Фрэнсис чрезвычайно интересовался молодыми женщинами, особенно если в них была какая-то изюминка и их поведение достаточно оригинально, чтобы служить источником для пикантных и забавных сплетен. В юности он почти не бывал в обществе женщин и только теперь начинал понимать, как они украшают жизнь. Одил ничего не имела против этого его увлечения, так как оно было следствием, а может быть, и добавочным стимулом его освобождения от скучных шор нортгемптонского воспитания. Они подолгу обсуждали тот полубогемный мир, где вращалась Одил и куда их часто приглашали. Не было такого пикантного происшествия, которого мы не коснулись бы в наших застольных беседах, и Фрэнсис с не меньшим удовольствием рассказывал о собственных промашках. Например, однажды он явился на маскарад, загримировавшись под молодого Шоу с большой рыжей бородой. С первой же минуты он понял, что совершил роковую ошибку: молодым женщинам, к которым ему удавалось приблизиться на дистанцию, удобную для поцелуя, не нравилось прикосновение жестких и влажных волос.
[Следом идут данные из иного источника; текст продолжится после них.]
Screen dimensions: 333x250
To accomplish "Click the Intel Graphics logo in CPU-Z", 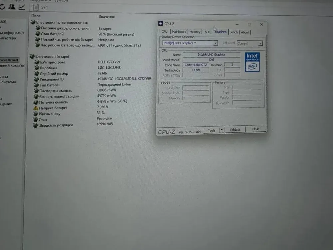I will (x=252, y=62).
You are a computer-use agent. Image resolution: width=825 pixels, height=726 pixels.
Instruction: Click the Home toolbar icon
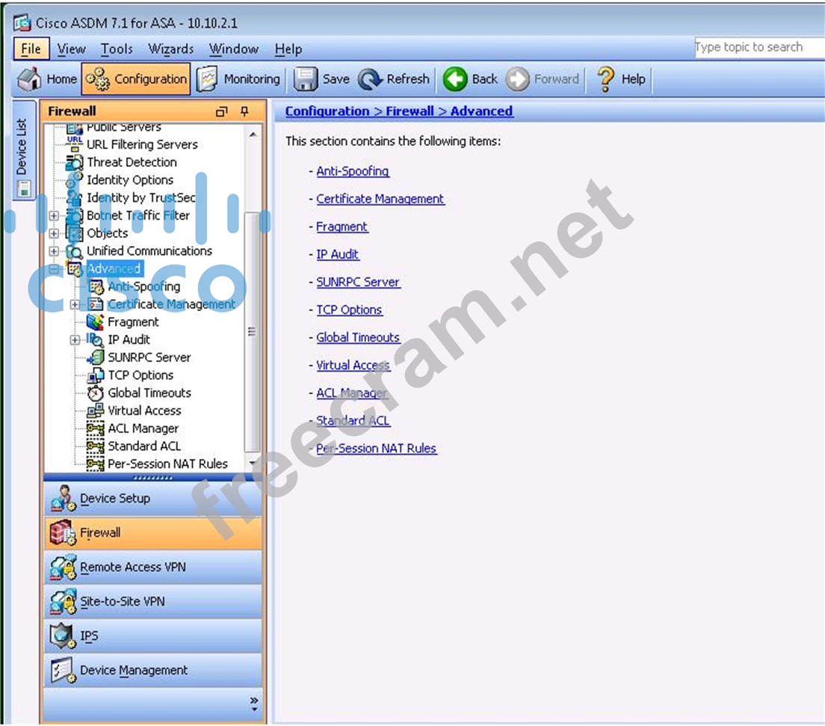click(29, 79)
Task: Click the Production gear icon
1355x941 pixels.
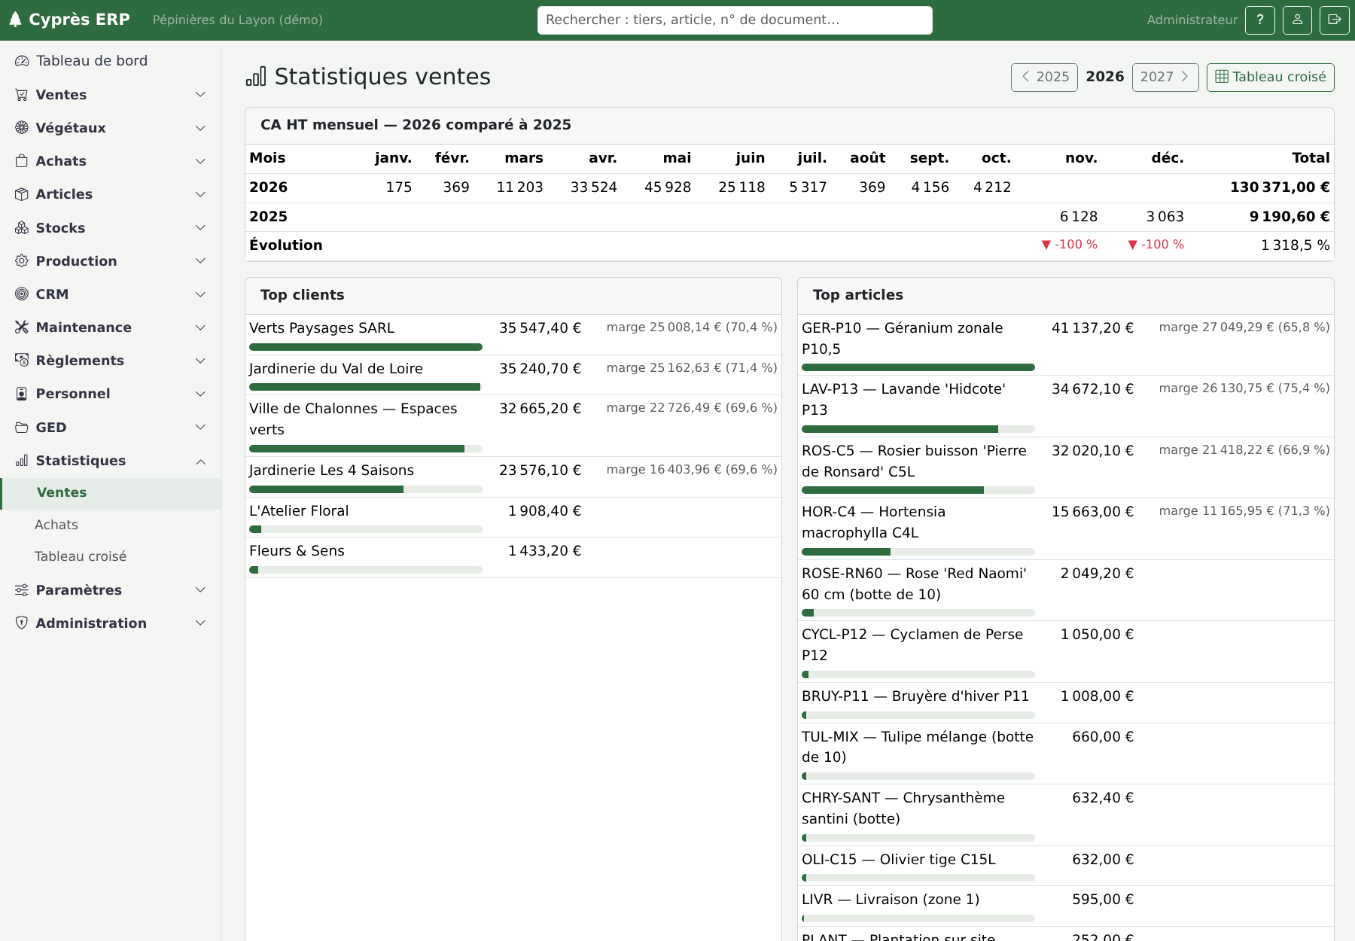Action: pyautogui.click(x=22, y=261)
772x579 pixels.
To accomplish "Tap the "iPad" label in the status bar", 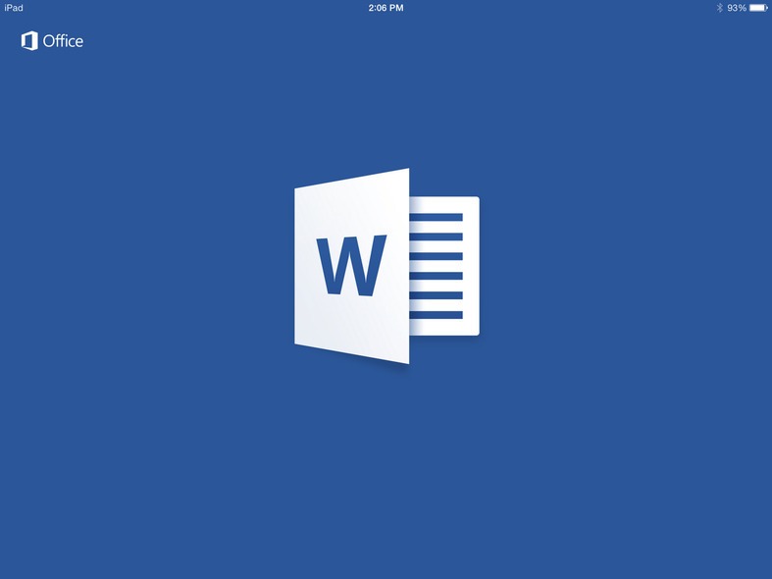I will pos(14,8).
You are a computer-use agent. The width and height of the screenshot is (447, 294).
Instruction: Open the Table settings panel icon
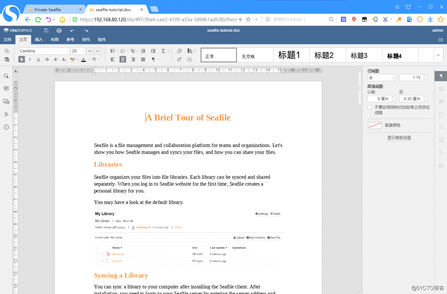point(441,89)
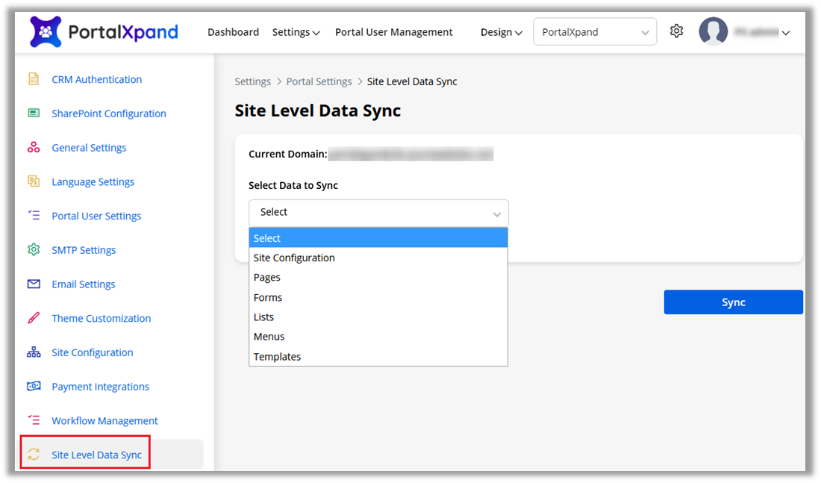821x483 pixels.
Task: Open the PortalXpand portal selector dropdown
Action: click(594, 32)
Однако на дегустации вин никаких молодых женщин не оказалось. К полному отчаянию они с Одил обнаружили, что попали в компанию почтенных профессоров, которые с большим удовольствием толковали об обременительных административных обязанностях, столь тяжким грузом лежащих на их многострадальных плечах. Крики ушли домой очень рано, и Фрэнсис, трезвый вопреки собственным ожиданиям, вновь стал проверять свою теорию.
На следующее утро он пришел в лабораторию и объявил Максу и Джону, что добился своего. Через несколько минут к нему в кабинет вошел Билл Кокрен, и Фрэнсис начал было излагать и ему историю своего успеха, но тут Билл сказал, что он, кажется, тоже нашел ответ. Они принялись сравнивать свои расчеты и убедились, что решение Билла изящнее, чем Фрэнсиса. Но ответ, к их взаимной радости, оказался одним и тем же. Тогда они сравнили внешний вид ?-спирали с рентгенограммами Макса. Совпадение было настолько точным, что стало ясно: и модель Лайнуса и их теория верны.
Не прошло и нескольких дней, как тщательно отшлифованная рукопись была торжественно отправлена в журнал «Nature». Другой экземпляр они тут же послали Полингу. Этот первый несомненный успех Фрэнсиса был выдающейся победой. Вот так досадное отсутствие на дегустации хорошеньких женщин обернулось удачей.